Jisc is now working with third-party providers to roll eduroam out to about 1,700 sites in Kent, including the county’s entire PSN, and a higher number in Yorkshire, said Jisc head of network access Mark O’Leary.
He said other organisations working with Jisc about take-up include the Scottish Wide Area Network and Sussex, Hampshire and Suffolk authorities.
Implementation has been organised to focus separately on healthcare, local government and emergency services and Jisc is targeting the NHS for its most ambitious initial growth, projecting the service could be used on 15 to 20 percent of its potential sites within the first year, O’Leary said.
Available through G-Cloud, govroam is priced £3,000 for individual organisations, £10,000 for multiple-tenant bodies and £36,000 for larger organisations.
Jisc said it has been developing govroam alongside the Government Digital Service’s (GDS) GovWifi project, which targets central government and provides automatic sign-in for users in government buildings.

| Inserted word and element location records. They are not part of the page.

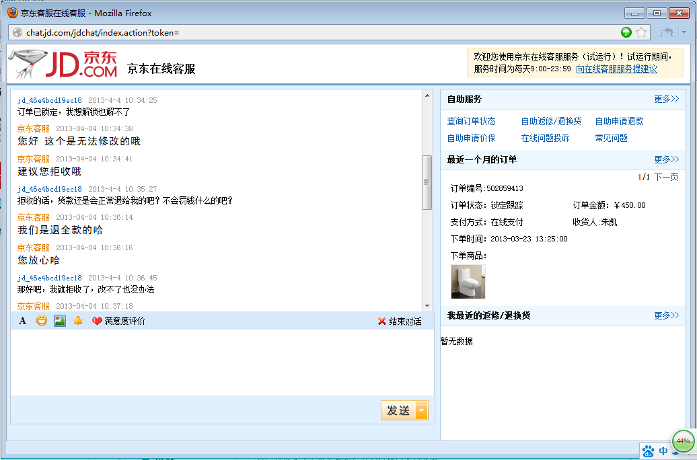Open the emoticon picker in the chat toolbar
697x460 pixels.
[42, 321]
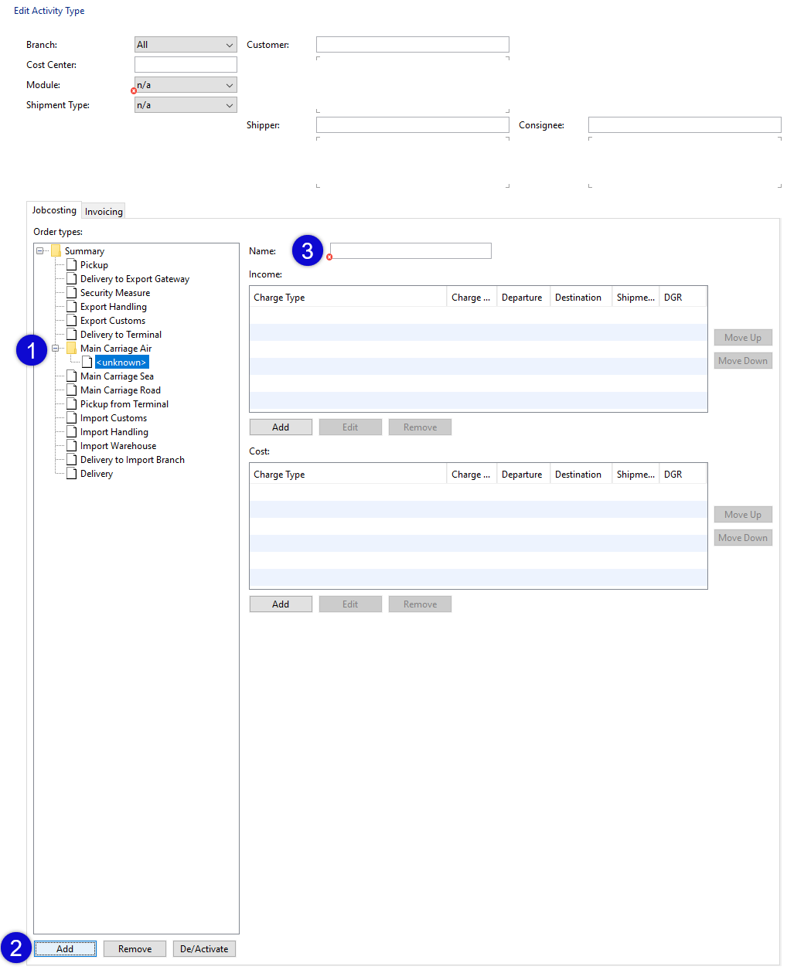Image resolution: width=787 pixels, height=970 pixels.
Task: Click the document icon beside Export Customs
Action: [x=71, y=320]
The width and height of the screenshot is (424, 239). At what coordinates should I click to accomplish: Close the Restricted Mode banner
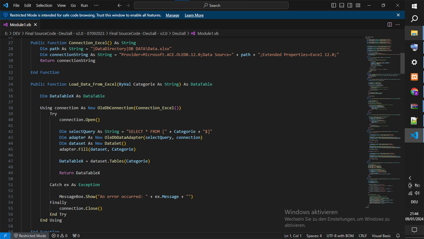[398, 15]
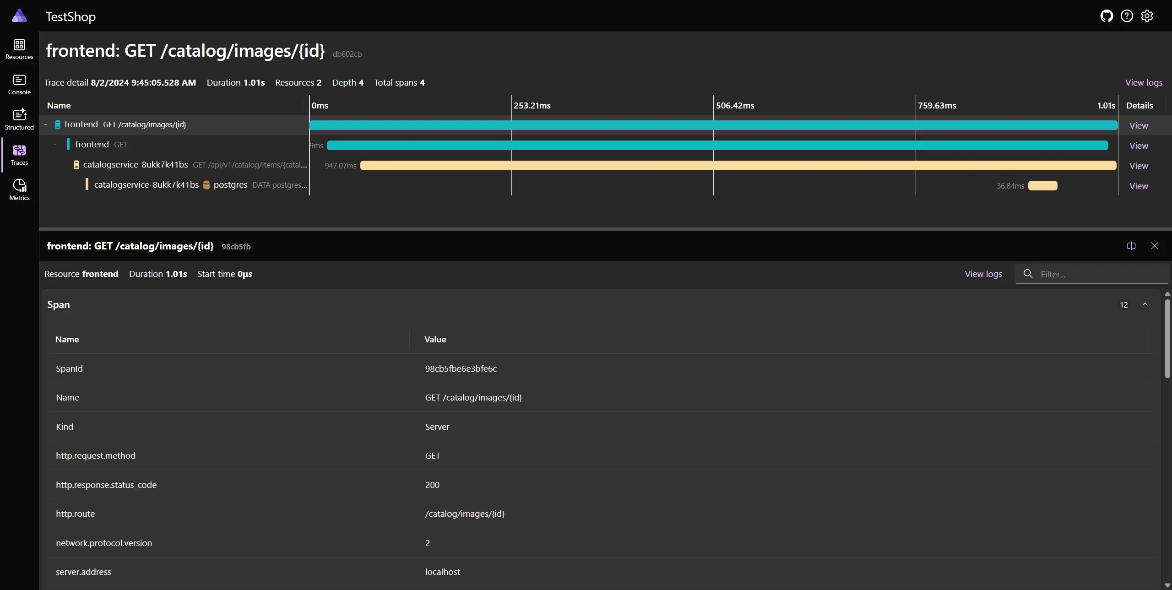Select Structured logs in the sidebar

pyautogui.click(x=19, y=119)
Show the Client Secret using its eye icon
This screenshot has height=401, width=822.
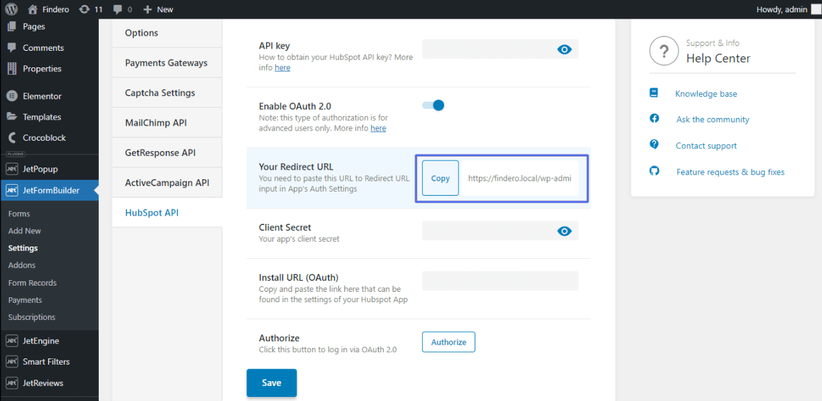pos(564,231)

O’Leary said the two services complement one another, with govroam supplied to staff by employers while GovWifi can be set up by individual users via SMS, including members of the public who are making use of public-sector premises.
Jisc said the service should become self-sustaining once there’s a critical mass of participating sites, and that beyond sustainability levels it plans to re-invest the income or reduce the tariff.
Govroam is compatible with eduroam, which could give eduroam users additional connectivity options in public-sector spaces such as libraries, sports centres and government offices, Jisc said.